AMD XT Round Up

And here I was thinking AMD did all of this just to make more money.....silly me.

I'm with N4CR here.

The XT launch is clearly meant for people buying a NEW system. You'd be insane to "upgrade" to a 3600XT if you already have a 3600 or 3600X.

This launch coincides with the B550 launch, so people buying B550 are going to ponder this deal. Not X570 owners. But of course the old ones are still available, and available for a great price too, for anyone who wants value.

If anything, AMD is helping their other CPUs go down in price by basically competing with themselves. It's a great deal and a really exciting time for CPUs. But again, upgrading from an older version of a 3000 series chip to an XT is ludicrous. You'd have to be rich AND stupid to think this is an upgrade a 3000 CPU owner should actually buy. This is for NEW systems for long-term usage.

This is what you buy when you're replacing a PC that's already more than five years old and you want a refined Ryzen experience.
 
The only reason I've actually retired systems lately has been due to not having a role for them, or due to something like the motherboard degrading stability.

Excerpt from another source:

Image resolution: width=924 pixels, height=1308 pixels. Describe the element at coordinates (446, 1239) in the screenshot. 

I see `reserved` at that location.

Not for being too old; I have an old Sandy laptop that will still do everything that a desktop user needs, so long as the grinding fan doesn't drive them away first :D
I still have a core 2 quad and a P4 system kicking around... I did finally retire my phenom ii x3 720 BE... I just didn't have a use for it anymore. The P4 system is probably next since my core 2 quad is taking over the job of running my desktop CNC machine.
 
I looked at the benchmarks and it didn't seem like there was a big difference.

But, yeah, if you are building a new system, why not get an extra 100 - 200 MHz guaranteed?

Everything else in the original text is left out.